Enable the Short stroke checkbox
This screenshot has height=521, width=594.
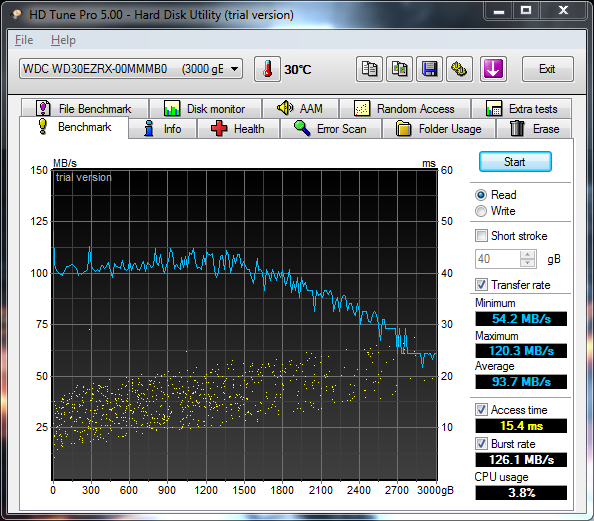481,235
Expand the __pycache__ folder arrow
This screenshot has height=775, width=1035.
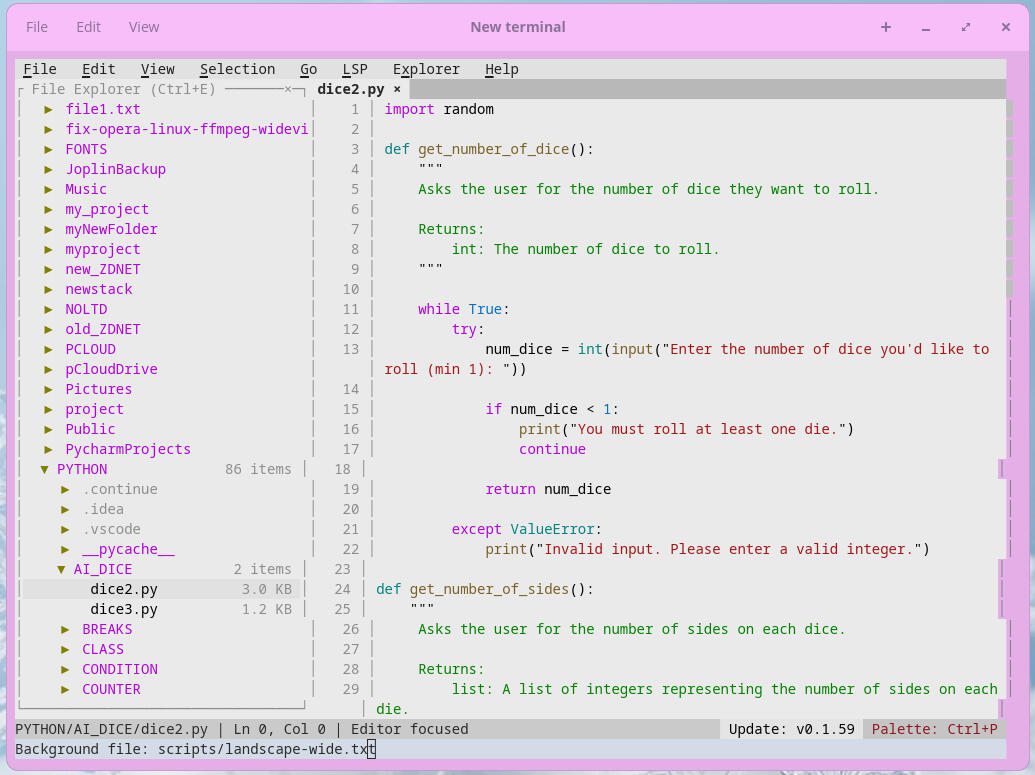pyautogui.click(x=65, y=549)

┄┄┄┄┄┄┄┄┄┄

EXERCISE AIM
When copying the records above, please match them exactly but leave out all pictures.

YOUR RESPONSE
Enable the Short stroke checkbox
This screenshot has height=521, width=594.
481,235
Expand the __pycache__ folder arrow
This screenshot has height=775, width=1035.
pyautogui.click(x=65, y=549)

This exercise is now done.